Arriba, arriba el Diablo. “Sì, la conosco, l'ho ascoltata dopo la pole di Barcellona” sorride al parco chiuso Fabio Quartararo che, con uno strepitoso 1’32.017, in Olanda ha conquistato la terza partenza al palo di questa sua incredibile stagione da rookie. Il 20enne della Yamaha ha preceduto di 140 millesimi il compagno di marca Maverick Vinales, firmando il nuovo record del TT di Assen. “Qui è incredibile provare la sensazione della velocità – dice a caldo il 20enne di Nizza – . Nell’ultimo settore c’era molto vento ma ho fatto una buona strategia, entrando molto veloce nella curva 15. Alla fine ho fatto la pole position in un circuito mitico. Cosa posso volere di più? Una vittoria domani, ad esempio”.

Fabio Quartararo / Getty
in foto: Fabio Quartararo / Getty

Quartararo “scoppia” di gioia

Sul giro veloce siamo andati fortissimo, anche se ero al limite ma abbiamo lavorato tanto anche sul passo – racconta Quartararo – .  Nell’ultimo settore ho fatto una buona strategia. Alla curva 15 il vento portava molto all’interno e sono entrato superveloce” confessa dopo l’esplosione di gioia che è finita per far scoppiare l’airbag della sua tuta. Ma l’attenzione, adesso, è già tutta su domani. “Speriamo davvero in una bella gara, credo che sarà di gruppo, spero non troppo grosso. Vinales ha un passo molto buono, poi c’è anche Marquez che parte dalla seconda fila…”.

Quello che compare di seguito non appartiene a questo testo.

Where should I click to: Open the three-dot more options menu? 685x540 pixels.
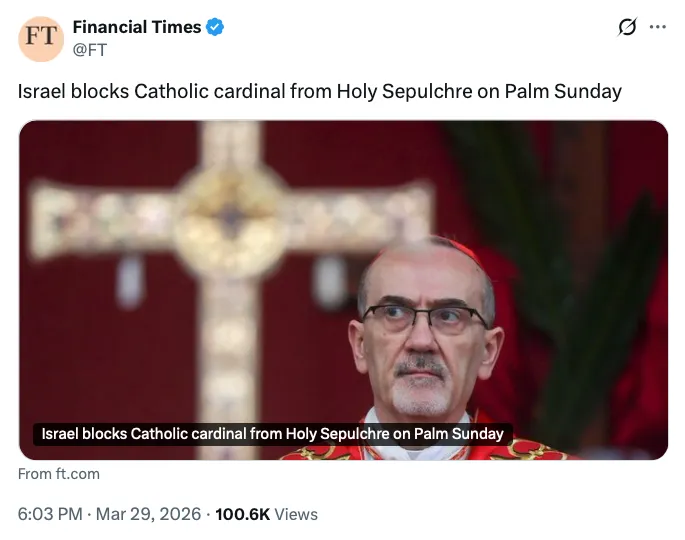[657, 28]
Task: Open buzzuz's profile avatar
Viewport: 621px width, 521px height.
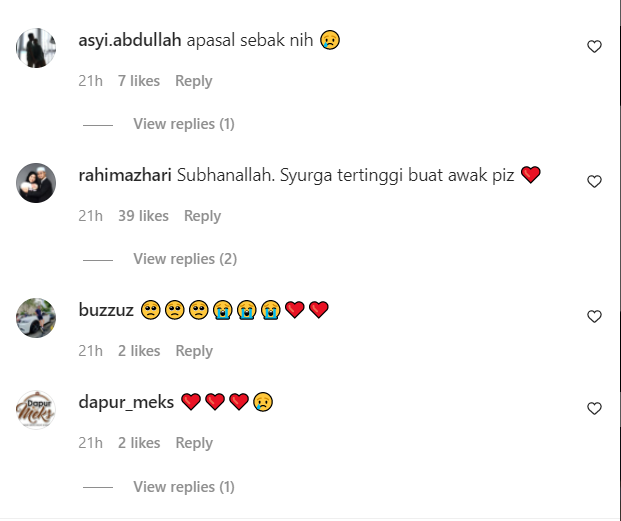Action: point(36,318)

Felice anche Vinales: “Non ho centrato la pole per poco, sono comunque contento perché c’è margine di miglioramento, soprattutto nel terzo settore – dice il ‘Top Gun’ catalano – . Stiamo facendo un ottimo weekend, domani proveremo ad andare forte e rimanere lì davanti”. Soddisfatto pure Alex Rins che dopo aver superato il taglio delle Q1, con il terzo tempo completa la prima fila. “Sono contento perché sono in prima fila per la prima volta in tre anni in MotoGP, ma è importante soprattutto sapere che abbiamo un bel passo per la gara. Le Yamaha vanno molto forte qui ad Assen ma anche noi lo siamo, per cui speriamo in una bella gara”.